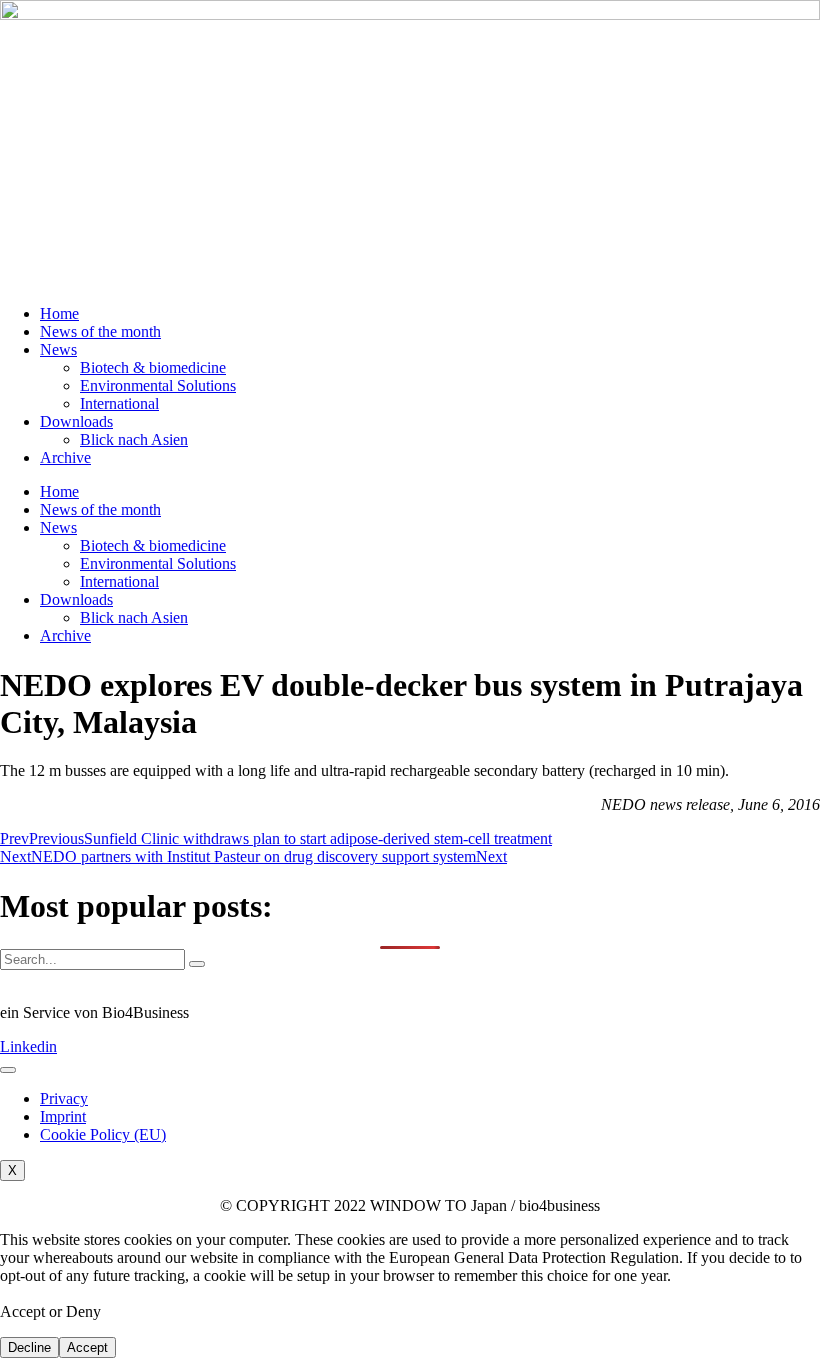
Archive (65, 457)
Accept (87, 1347)
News (58, 349)
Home (59, 313)
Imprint (63, 1116)
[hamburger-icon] (8, 1070)
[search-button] (197, 964)
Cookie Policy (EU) (103, 1134)
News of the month (100, 331)
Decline (29, 1347)
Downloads (76, 421)
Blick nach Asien (134, 439)
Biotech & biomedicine (153, 367)
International (119, 403)
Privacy (64, 1098)
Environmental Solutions (158, 385)
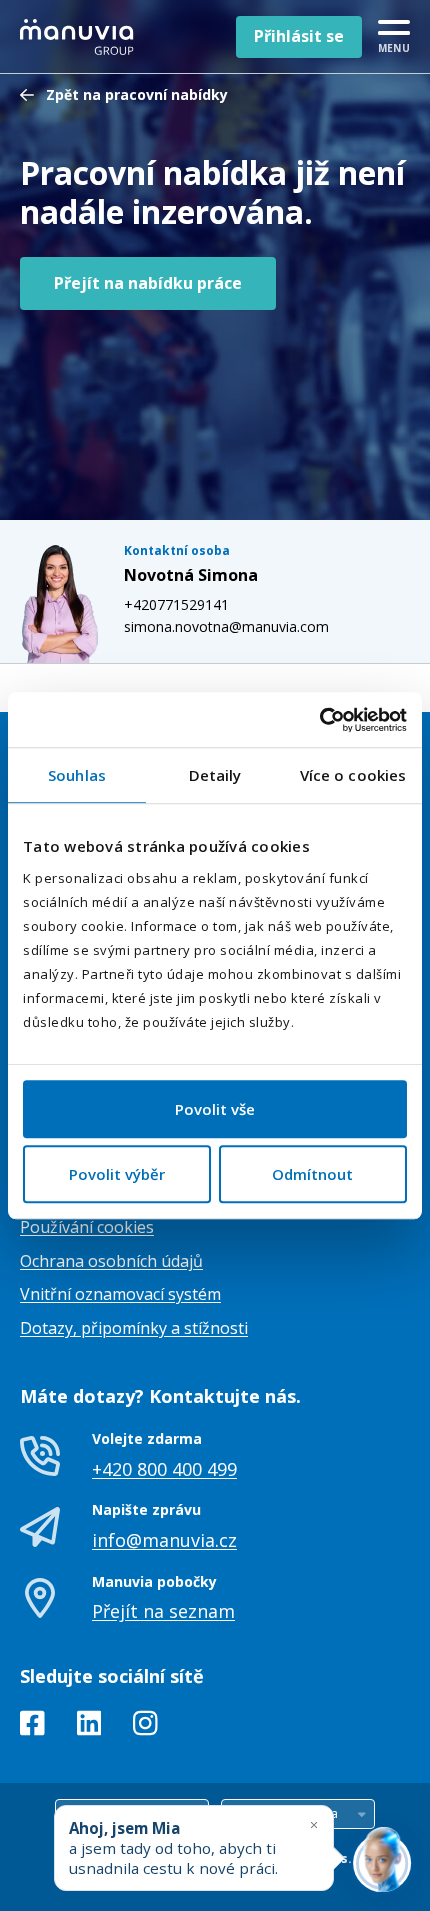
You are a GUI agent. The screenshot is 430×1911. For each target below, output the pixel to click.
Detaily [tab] (215, 775)
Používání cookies (87, 1227)
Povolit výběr (117, 1174)
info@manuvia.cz (164, 1540)
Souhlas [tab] (77, 775)
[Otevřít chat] (382, 1863)
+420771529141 (176, 604)
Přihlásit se (299, 36)
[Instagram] (145, 1727)
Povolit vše (215, 1109)
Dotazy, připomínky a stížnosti (134, 1328)
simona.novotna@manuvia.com (226, 626)
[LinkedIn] (89, 1727)
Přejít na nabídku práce (148, 283)
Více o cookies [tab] (353, 775)
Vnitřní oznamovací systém (120, 1294)
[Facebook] (32, 1727)
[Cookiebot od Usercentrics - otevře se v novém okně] (319, 720)
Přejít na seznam (163, 1611)
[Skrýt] (314, 1824)
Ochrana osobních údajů (111, 1261)
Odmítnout (312, 1174)
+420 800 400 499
* * * * *
▶ [Exercise aim]: Write out exactly the lines that fall from the line with "News of the month (100, 331)" to the line with "Environmental Solutions (158, 385)" in the records above, keeping both ends.

▶ [Result]:
News of the month (100, 331)
Decline (29, 1347)
Downloads (76, 421)
Blick nach Asien (134, 439)
Biotech & biomedicine (153, 367)
International (119, 403)
Privacy (64, 1098)
Environmental Solutions (158, 385)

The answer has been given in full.